One girl spoke of how she would say to herself when she was away from a loved one, “Well, it’s really only a week. And a week is seven days. And seven days consist of hours, which have minutes. I can go minute by minute, hour by hour.” She can “rationalize” the situation by focusing on an abstract concept and thus hide her emotional pain while consciously telling herself that she’s making sense of it all and hoping that time will bring her the best. This intellectualizing is an idyllic illusion at best and terribly paralyzing at worst. As an example, one may think of “The Love Song of J. Alfred Prufrock” by T.S. Eliot: “There will be time, there will be time / [….] Time for you and time for me, / And time yet for a hundred indecisions, / And for a hundred visions and revisions, / Before the taking of a toast and tea” (26, 31-34). One of my favorite parts is: “For I have known [the possible decisions] all already, known them all:— / Have known the evenings, mornings, afternoons, / I have measured out my life with coffee spoons” (49-51). Perhaps even we may, like Prufrock, meticulously intellectualize a situation in order to avoid the deep emotional pain that lurks in us.

But in placing our hope in time, we ultimately are placing our hope in ourselves. For although things change independently of us, there must be a rational mind that perceives that change and makes sense of it in order to have the abstract concept of “time.” We consciously place our hope in a human-made schema, and for some reason we expect that in the midst of all this change, things will ultimately turn out for the better. How could time heal us unless it meant that with the passing of time, further traumas did not come as well? How could time heal unless it meant that we could continue along with our lives after a single bump in the road? Why do we think there will not be any more bumps? In placing our hope in a human construction, we are psychologically placing our hope in the human mind. We expect that we can pull ourselves up by our own bootstraps, that we can resolve our own issues. Ever since the Fall, the majority of humanity has still not realized the folly of this path. And we have been paying for it dearly ever since.

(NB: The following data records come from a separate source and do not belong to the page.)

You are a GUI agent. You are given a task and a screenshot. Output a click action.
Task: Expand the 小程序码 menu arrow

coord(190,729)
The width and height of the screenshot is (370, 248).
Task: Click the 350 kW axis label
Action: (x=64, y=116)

The Lord is my rock, my fortress, and my deliverer, my God, my rock in whom I take refuge [….] In my distress I called upon the Lord; to my God I cried for help. From his temple he heard my voice, and my cry to him reached his ears [….] He reached down from on high, he took me; he drew me out of mighty waters. He delivered me from my strong enemy, and from those who hated me; for they were too mighty for me [….] He brought me out into a broad place; he delivered me, because he delighted in me [….] Who is a rock besides our God?” (Ps. 18.2, 6, 16-17, 19, 31b)

What, then, do we do? Hope in God. In times of distress, turn to God in humble prayer. “My God, I am [hurt, offended, angry, betrayed, sad, broken, lonely, depressed, etc.] Without you I don’t know what I will do. I need your help and guidance. Give me strength to get through this and grace to be healed of all pain. Without your mercy and protection, I will perish. Into your hands, Lord, I commend my spirit. Help me to love those who have hurt me, not expecting anything in return, but hoping always that you will convert them and bring them to authentic love for you and salvation. Through Christ our Lord. Amen.”

Let God work to transform your pain into courage and perseverance, healing you and those who have hurt you. While you carry your Cross, remember Easter day and Jesus’ glorious Resurrection and hope in the Lord, who made heaven and earth.